→ Exercise objective
Render as a numbered list the items from the line containing "Open the 인코딩 dropdown showing H264" up to and including the line containing "Task: Select column B header", leaving out blank lines. Leave the pictures out of the answer.

→ Entries shown

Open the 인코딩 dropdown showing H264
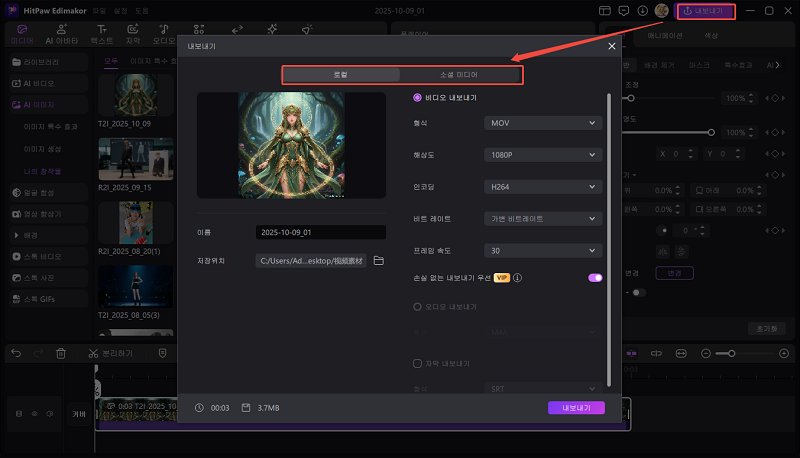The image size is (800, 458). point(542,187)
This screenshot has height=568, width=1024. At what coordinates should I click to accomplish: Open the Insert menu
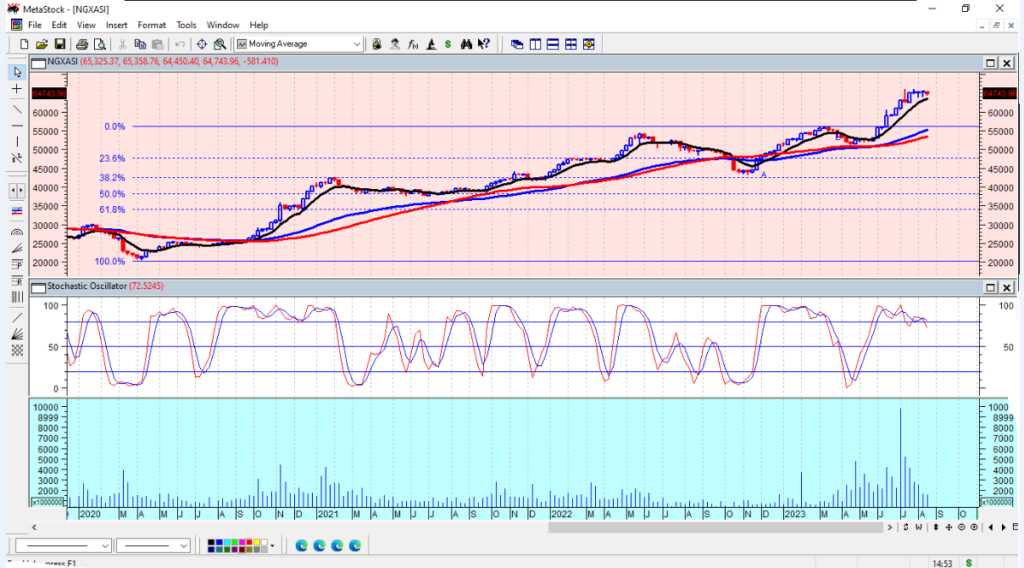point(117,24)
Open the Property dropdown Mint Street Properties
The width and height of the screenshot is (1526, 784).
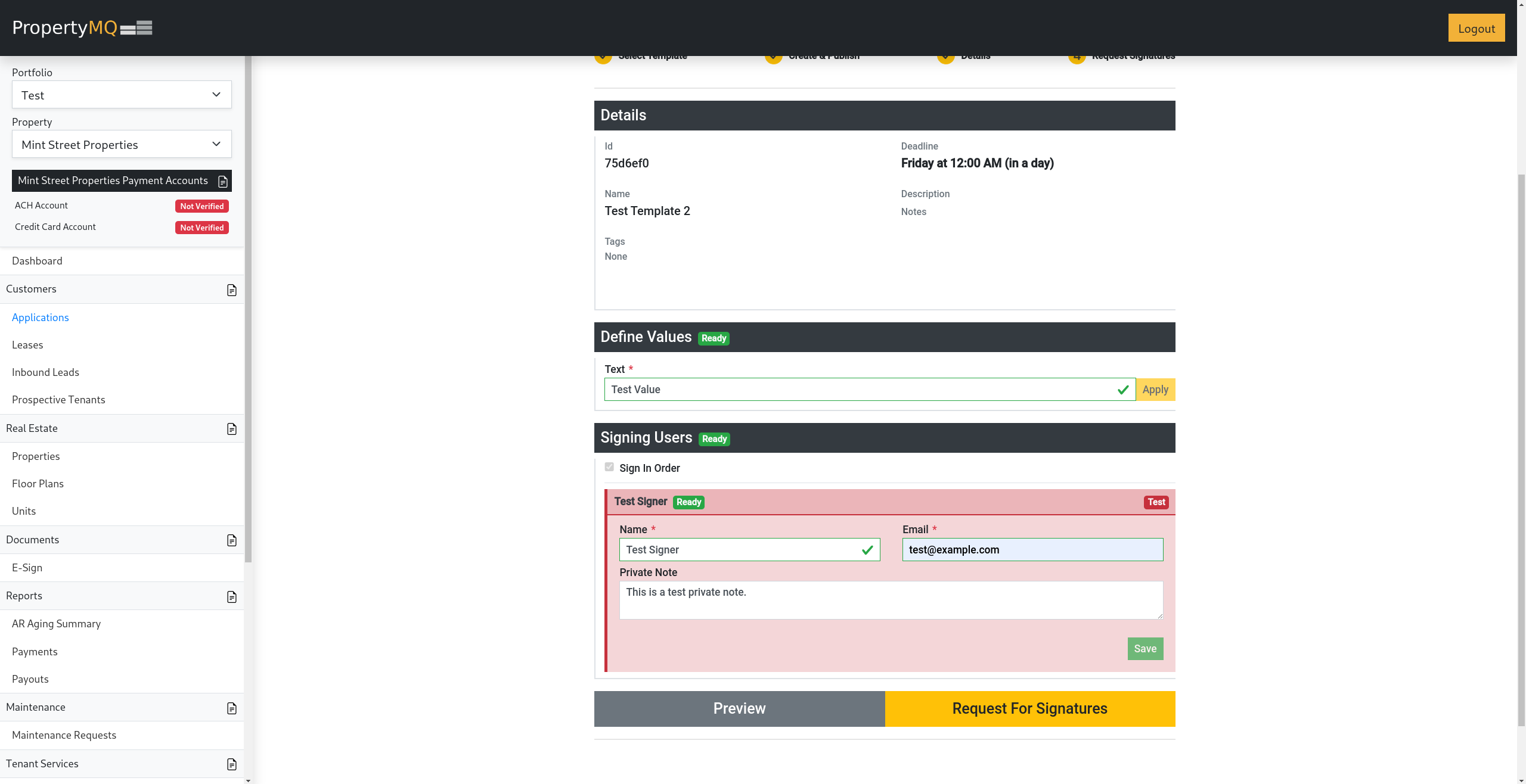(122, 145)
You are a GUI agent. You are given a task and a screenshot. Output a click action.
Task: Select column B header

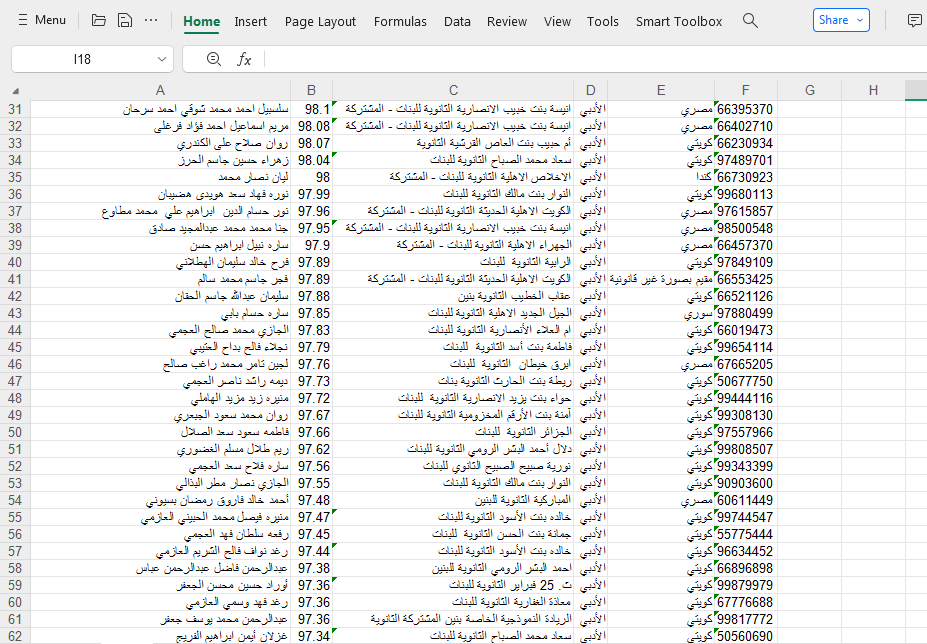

---

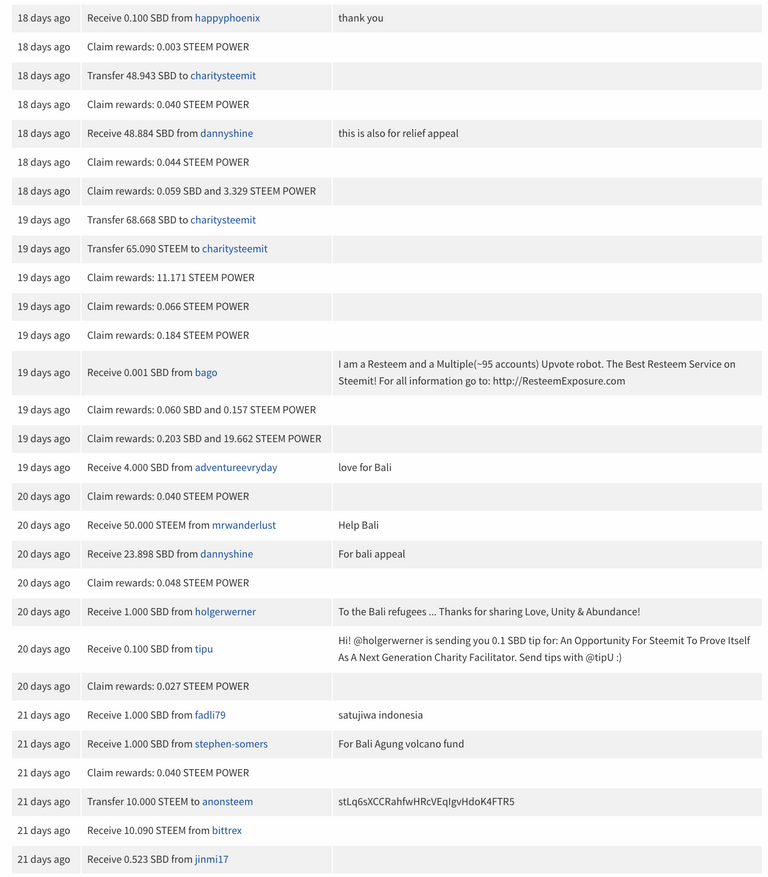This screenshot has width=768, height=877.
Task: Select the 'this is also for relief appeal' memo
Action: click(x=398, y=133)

→ Expected answer
1. Open the 인코딩 dropdown showing H264
2. The image size is (800, 458). point(542,187)
3. This screenshot has height=568, width=1024. At what coordinates should I click to accomplish: Open the Insert menu
4. point(117,24)
5. Open the Property dropdown Mint Street Properties
6. The width and height of the screenshot is (1526, 784).
7. (122, 145)
8. You are a GUI agent. You are given a task and a screenshot. Output a click action.
9. Task: Select column B header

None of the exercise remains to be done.